> Task to complete: Begin your copy at the line holding "Image resolution: width=428" and end it at the last line of the listing. Keep every line exact and leave out the pictures.

> Given records:
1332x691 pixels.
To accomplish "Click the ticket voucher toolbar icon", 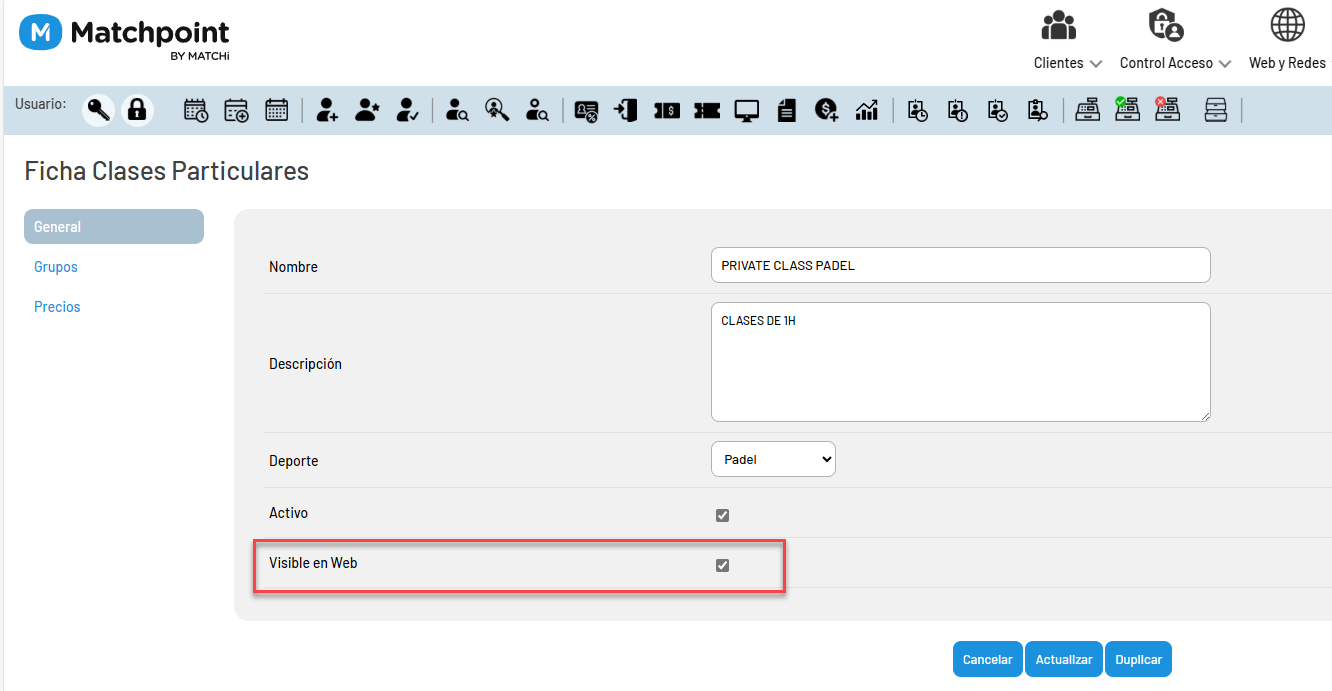I will [706, 110].
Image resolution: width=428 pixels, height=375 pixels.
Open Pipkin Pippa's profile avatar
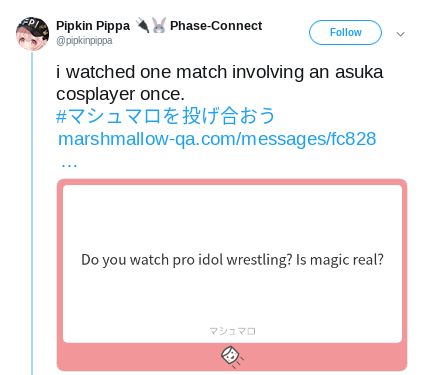click(x=32, y=34)
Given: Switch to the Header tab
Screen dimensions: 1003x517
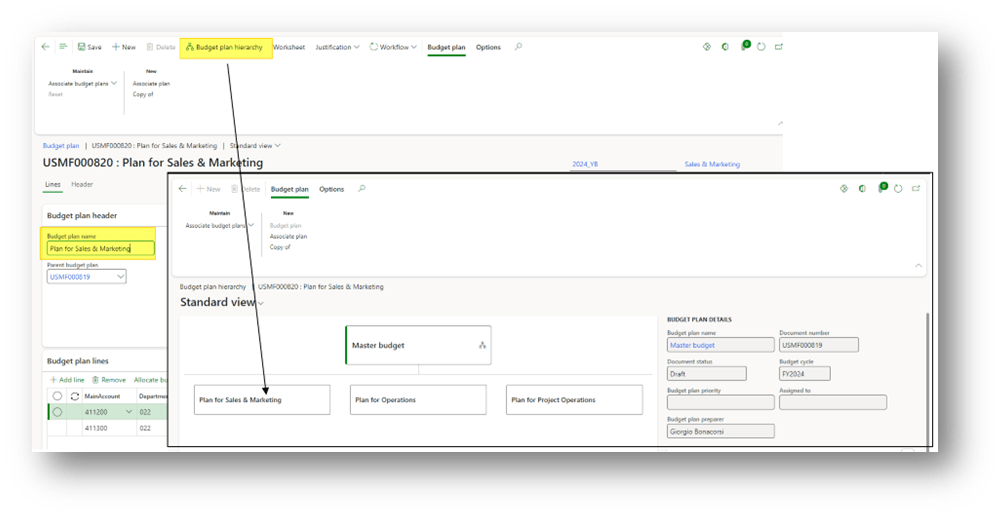Looking at the screenshot, I should tap(82, 184).
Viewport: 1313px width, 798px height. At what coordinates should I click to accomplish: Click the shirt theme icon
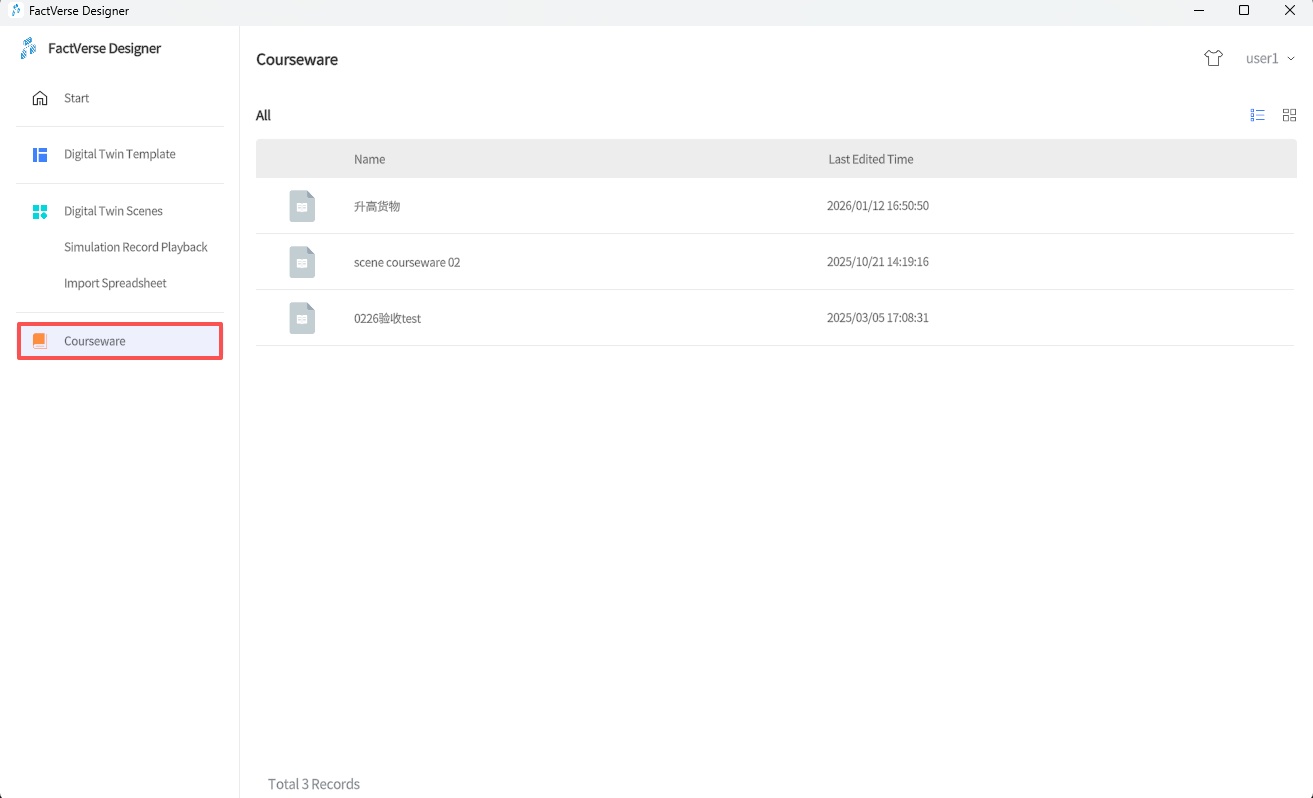1213,59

> Written reply:
Image resolution: width=428 pixels, height=375 pixels.
Open Pipkin Pippa's profile avatar
click(x=32, y=34)
Given: Switch to the Header tab
Screen dimensions: 1003x517
Looking at the screenshot, I should tap(82, 184).
Viewport: 1313px width, 798px height. At what coordinates should I click to accomplish: Click the shirt theme icon
1213,59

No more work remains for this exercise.